Physical characteristics
- Dimensions: 5.04 km (calculated) 5.325±0.052 5.892±0.113 km
- Synodic rotation period: 6.8 h
- Geometric albedo: 0.182±0.038 0.1850±0.0281 0.23 (assumed)
- Spectral type: S
- Absolute magnitude (H): 13.6 · 13.7 · 13.97±0.22

= 13006 Schwaar =

Phocaea asteroid

13006 Schwaar, provisional designation , is a stony Phocaea asteroid from the inner regions of the asteroid belt, approximately 5 kilometers in diameter. It was discovered on 12 January 1983, by American astronomer Brian Skiff at Lowell's Anderson Mesa Station in Flagstaff, Arizona. The asteroid was named after amateur astronomer Pierre–Yves Schwaar.

== Orbit and classification ==

Schwaar is a member of the Phocaea family (701), a rather small group of asteroids with similar orbital characteristics, named after its largest member, 25 Phocaea.
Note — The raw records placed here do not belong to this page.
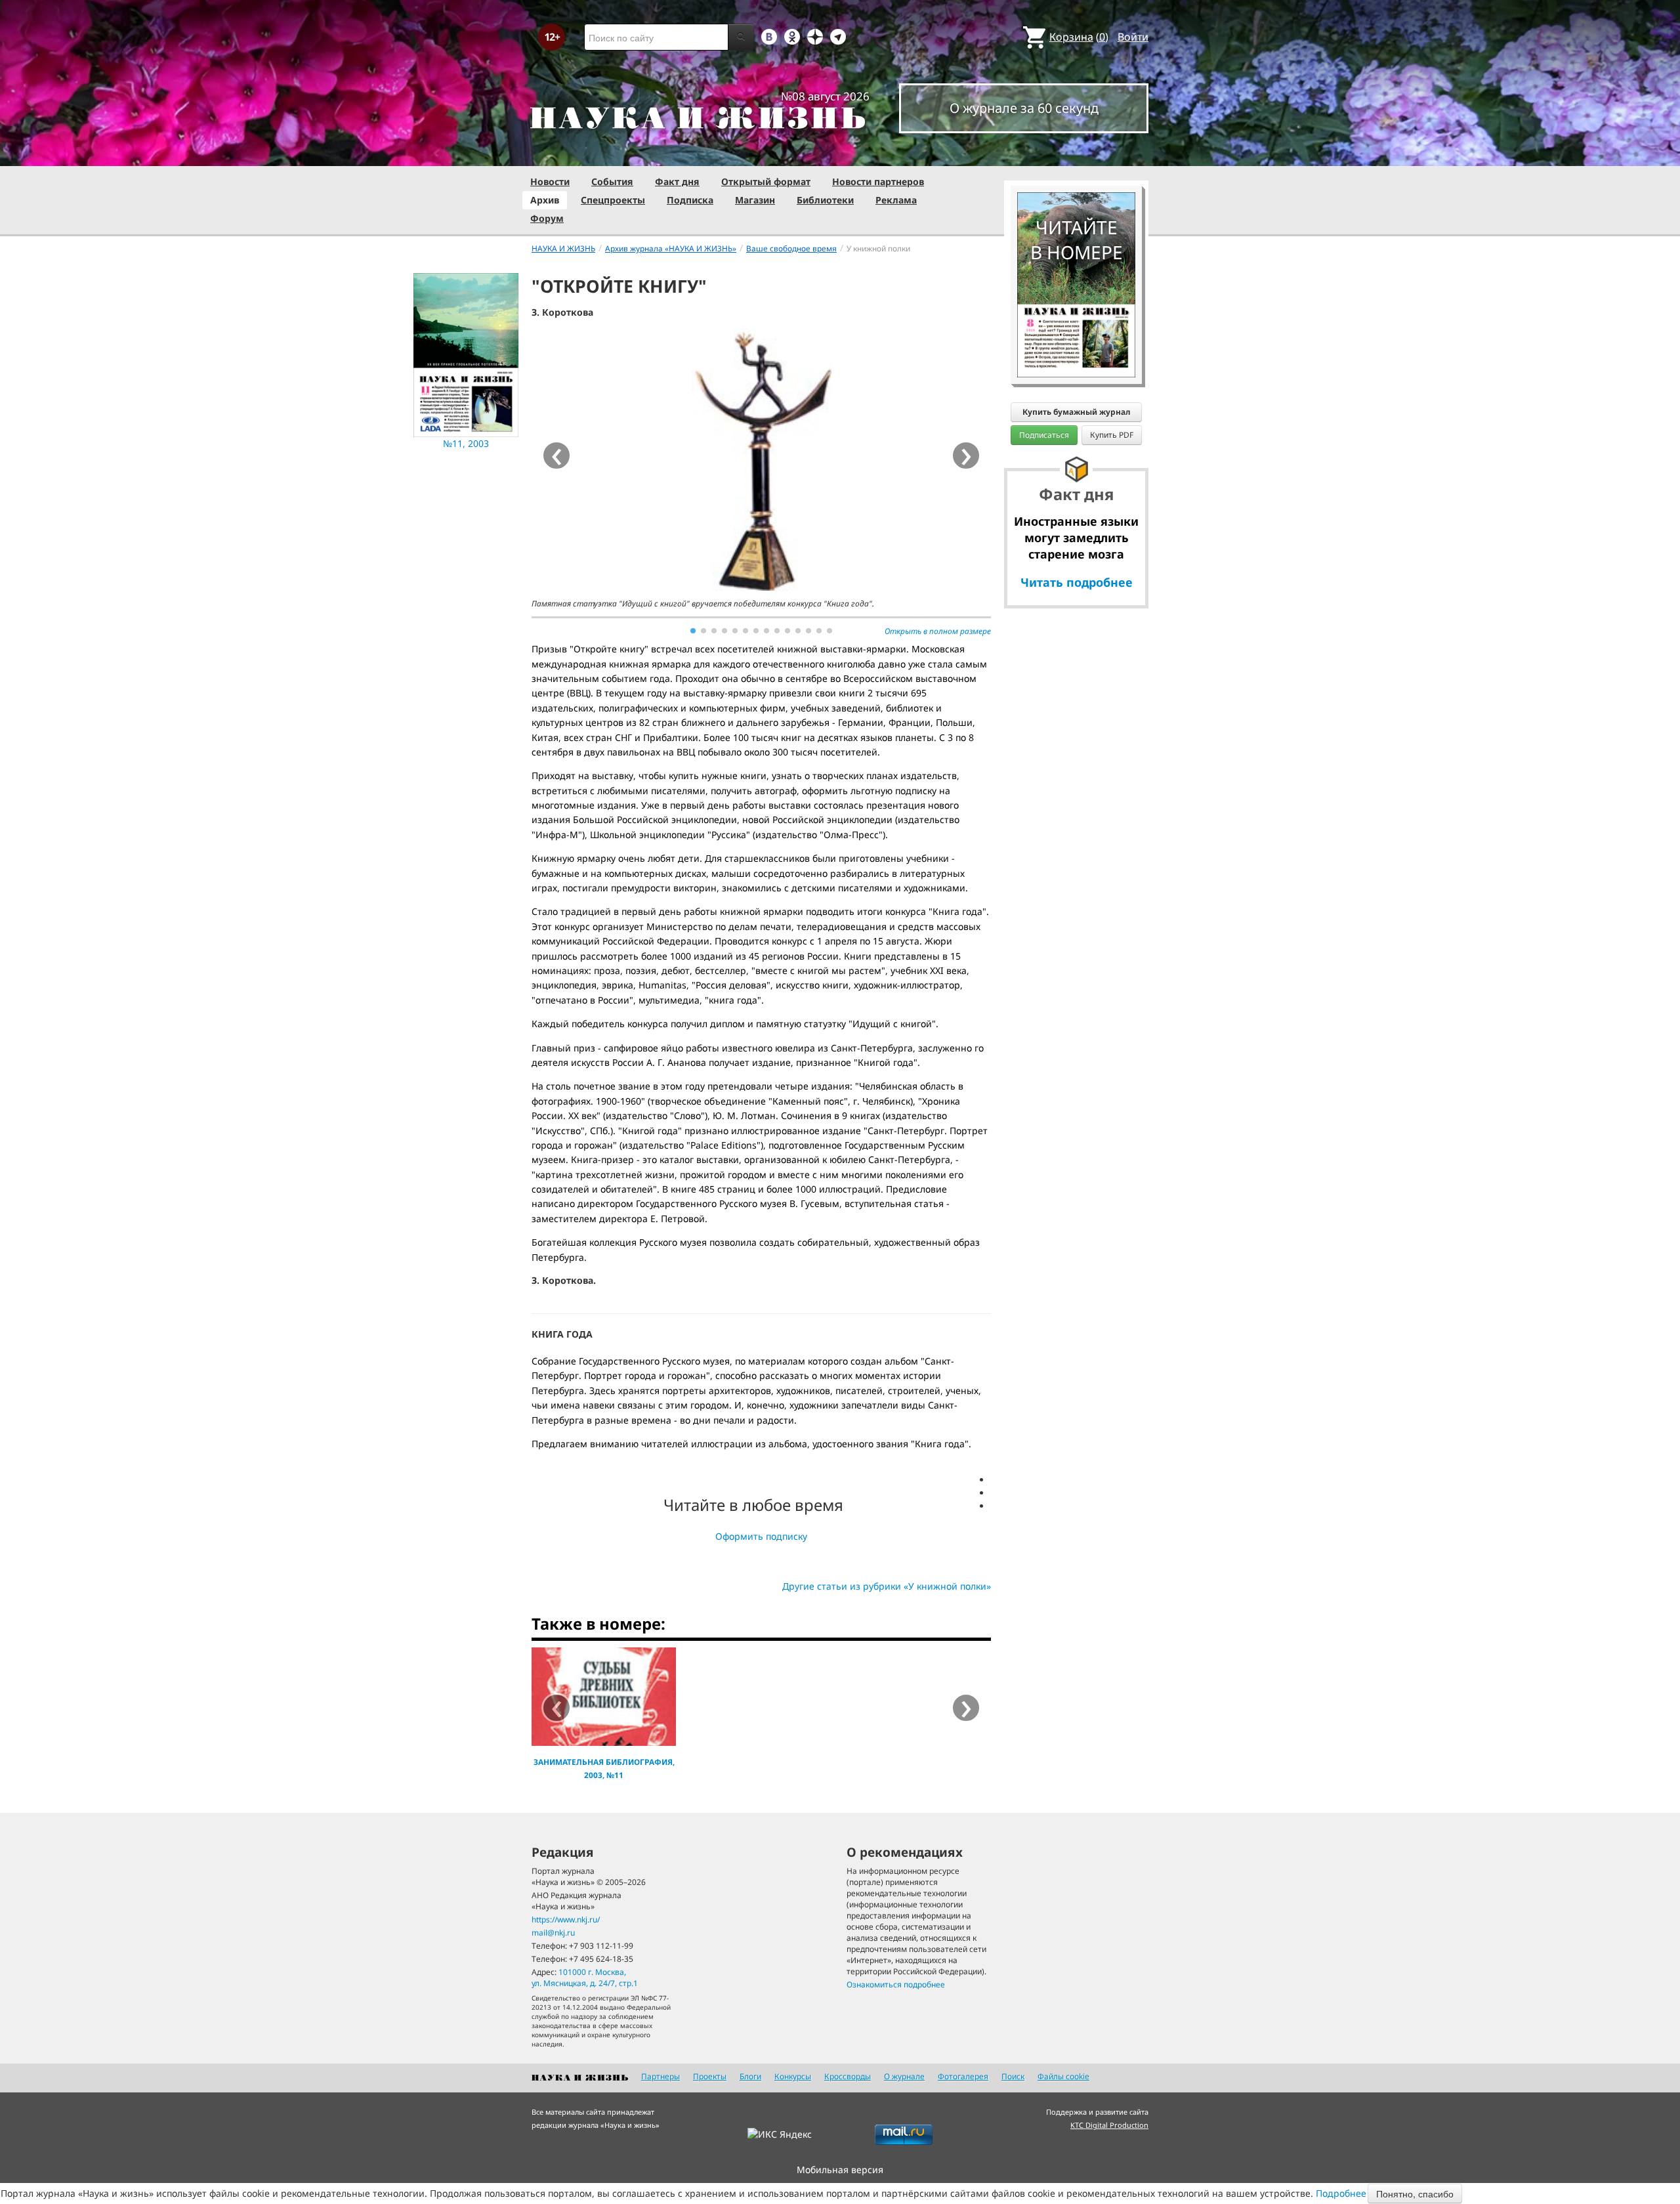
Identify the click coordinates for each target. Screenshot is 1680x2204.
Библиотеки (825, 200)
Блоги (750, 2076)
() (1078, 37)
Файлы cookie (1063, 2076)
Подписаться (1044, 434)
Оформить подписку (761, 1536)
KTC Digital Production (1109, 2125)
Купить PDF (1111, 434)
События (612, 181)
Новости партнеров (878, 181)
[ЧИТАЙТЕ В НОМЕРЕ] (1076, 154)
It orbits the Sun in the inner main-belt at a distance of 1.8–2.7 AU once every 3 years and 5 months (1,252 days). Its orbit has an eccentricity of 0.20 and an inclination of 29° with respect to the ecliptic. No precoveries were taken. The asteroid's observation arc begins 20 days after its discovery.
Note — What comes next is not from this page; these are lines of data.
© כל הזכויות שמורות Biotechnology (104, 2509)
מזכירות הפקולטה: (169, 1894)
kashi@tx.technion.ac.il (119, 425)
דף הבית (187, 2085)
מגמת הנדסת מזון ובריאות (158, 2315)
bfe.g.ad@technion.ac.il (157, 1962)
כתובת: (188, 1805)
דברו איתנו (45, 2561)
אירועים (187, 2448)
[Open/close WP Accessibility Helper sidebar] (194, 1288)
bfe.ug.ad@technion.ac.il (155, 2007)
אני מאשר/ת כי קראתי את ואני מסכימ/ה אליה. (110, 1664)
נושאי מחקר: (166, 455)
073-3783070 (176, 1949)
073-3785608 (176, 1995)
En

== Physical characteristics ==

Schwaar has been characterized as a S-type asteroid by Pan-STARRS photometric survey.

=== Lightcurves ===

A rotational lightcurve of Schwaar was obtained from photometric observations made at the Hunters Hill Observatory (E14), Australia, and collaborating stations in December 2006. The lightcurve gave a rotation period of 6.8 hours with a brightness variation of 0.17 in magnitude (U=3-).
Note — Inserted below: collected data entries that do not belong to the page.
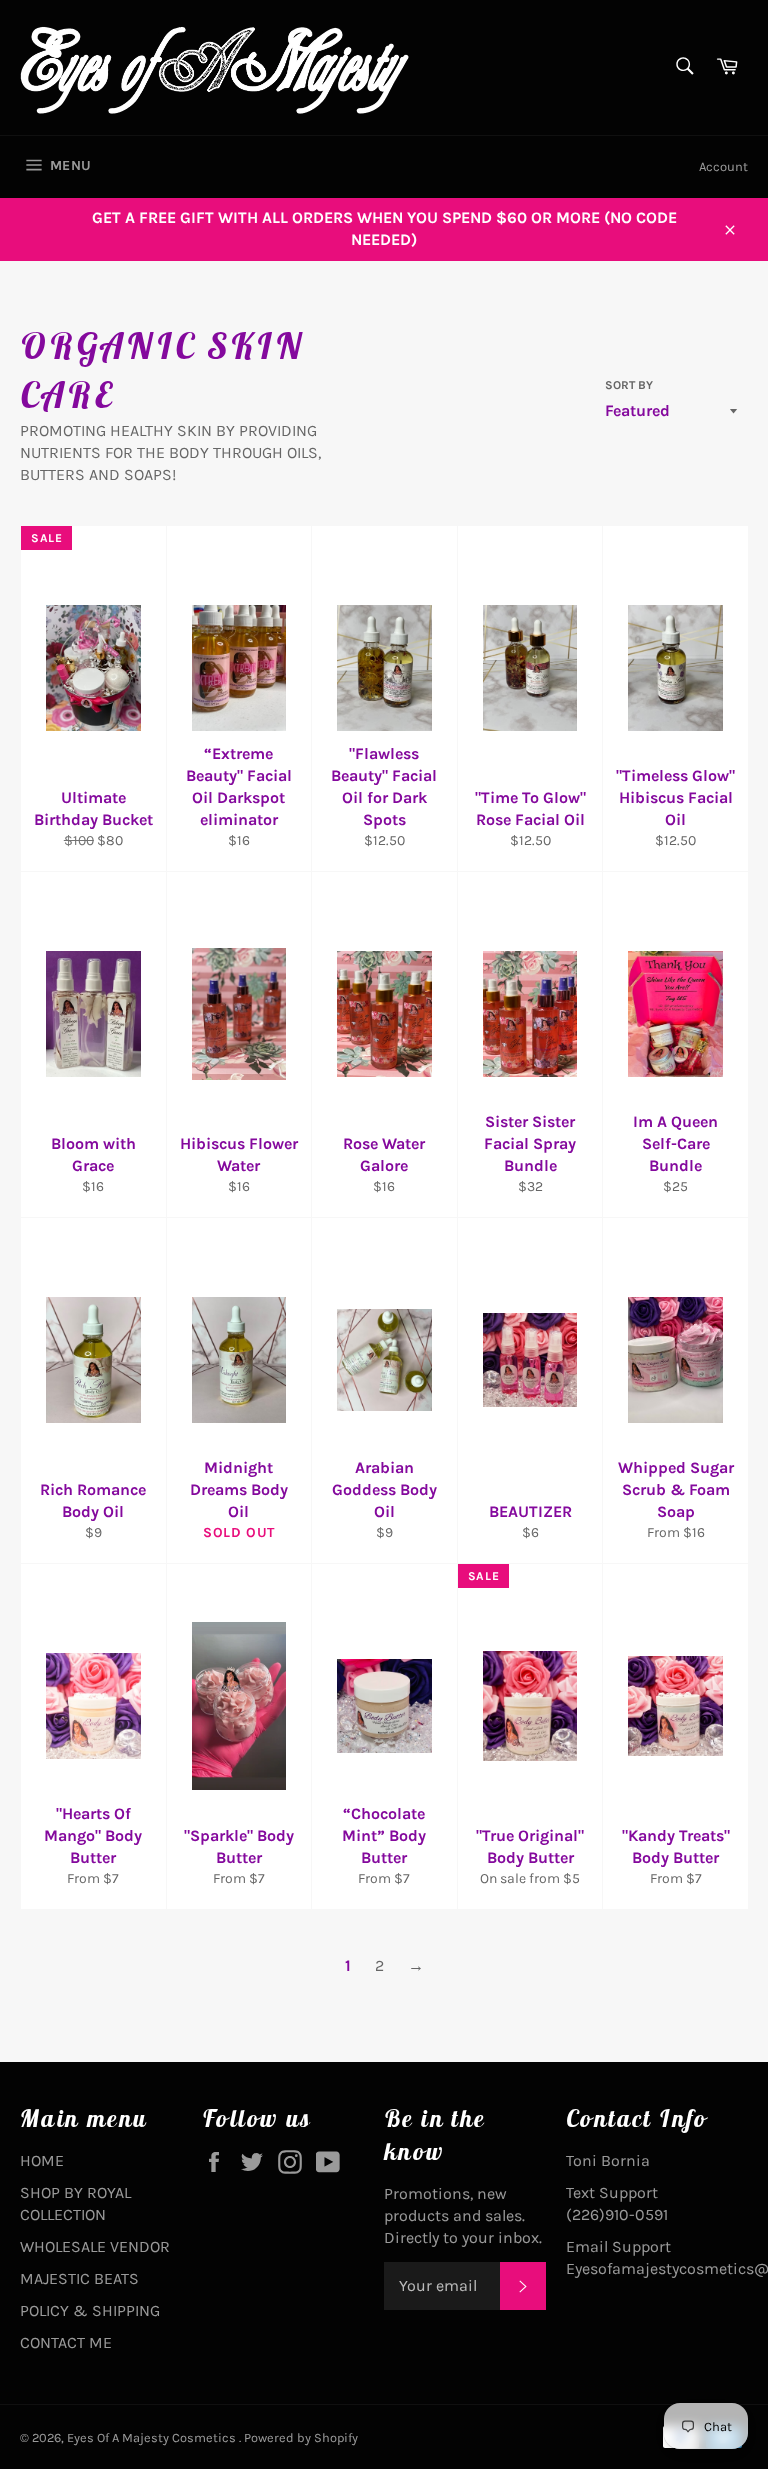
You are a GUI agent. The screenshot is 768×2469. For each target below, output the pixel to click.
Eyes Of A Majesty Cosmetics (153, 2437)
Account (723, 166)
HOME (42, 2160)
=== Diameter and albedo ===

According to the survey carried out by the NEOWISE mission of NASA's space-based Wide-field Infrared Survey Explorer, Schwaar measures 5.3 and 5.9 kilometers in diameter and its surface has an albedo of 0.182 and 0.185, respectively, while the Collaborative Asteroid Lightcurve Link assumes a standard albedo for members of the Phocaea family of 0.23, and calculates a diameter of 5.0 kilometers with an absolute magnitude of 13.7.

== Naming ==

This minor planet was named in memory amateur astronomer Pierre–Yves Schwaar (1946–2000), member of the Saguaro Astronomy Club (SAC), telescope maker, and photographer of the night sky. The official naming citation was published by the Minor Planet Center on 9 January 2001 (M.P.C. 41939). The native Swiss amateur astronomer and immigrant to the U.S. was also an inventor and master craftsman, a model rocketeer, an USAF aircraft mechanic, a Vietnam veteran, and an eclipse chaser.